=== PROBLEM TO SOLVE ===
Starting with the line that contains "Screen dimensions: 763x522" and ending with the line that contains "will click(71, 110).", rewrite those lines of the records as a numbered list, skipping any blank lines.

=== DATA SECTION ===
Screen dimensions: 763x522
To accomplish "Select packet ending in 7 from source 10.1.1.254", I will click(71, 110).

--

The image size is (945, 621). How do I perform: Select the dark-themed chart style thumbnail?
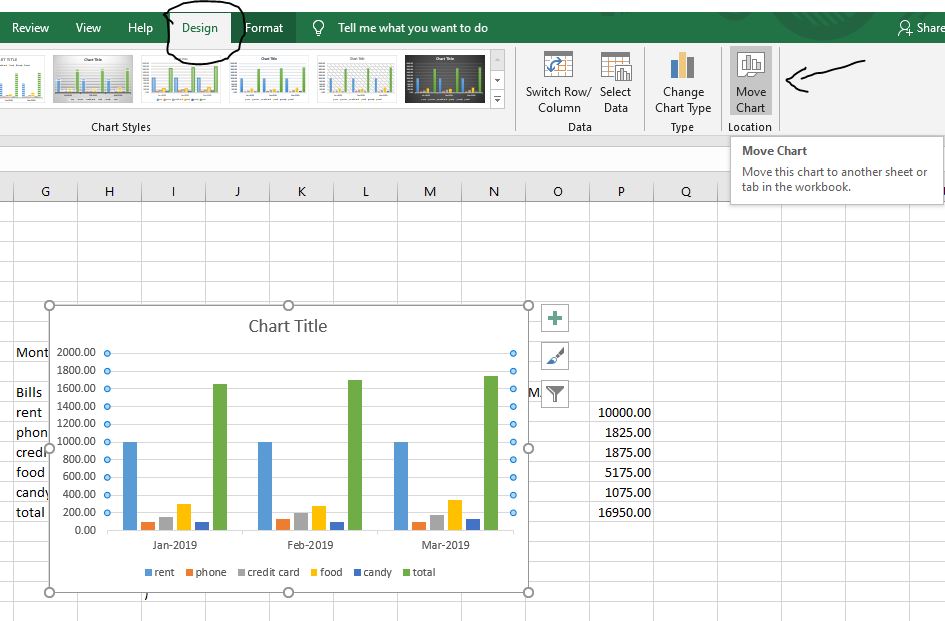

* * *

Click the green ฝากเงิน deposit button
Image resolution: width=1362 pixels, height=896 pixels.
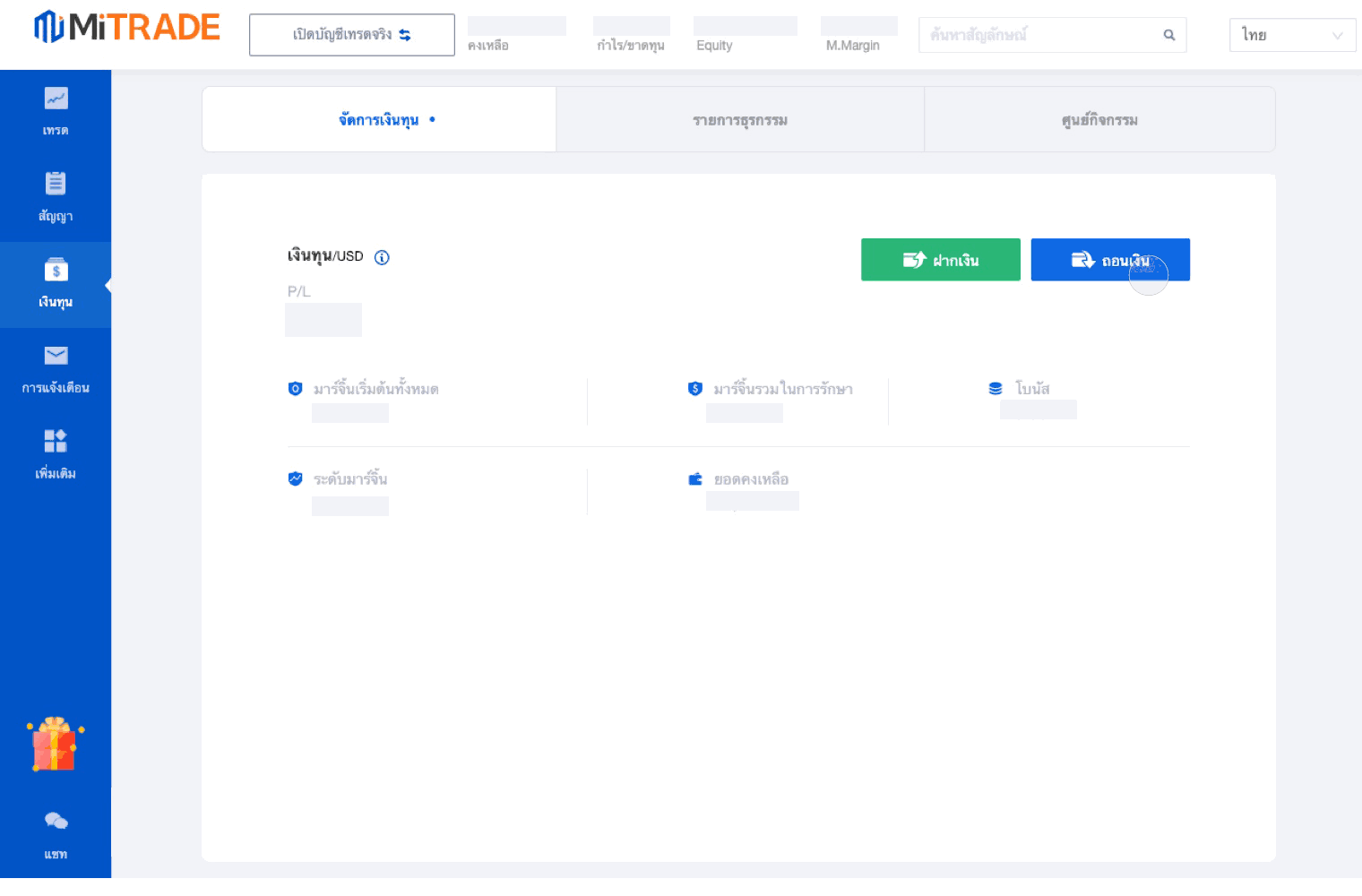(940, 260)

=== SOLUTION TO THIS TASK ===
1. Screen dimensions: 763x522
2. To accomplish "Select packet ending in 7 from source 10.1.1.254", I will click(71, 110).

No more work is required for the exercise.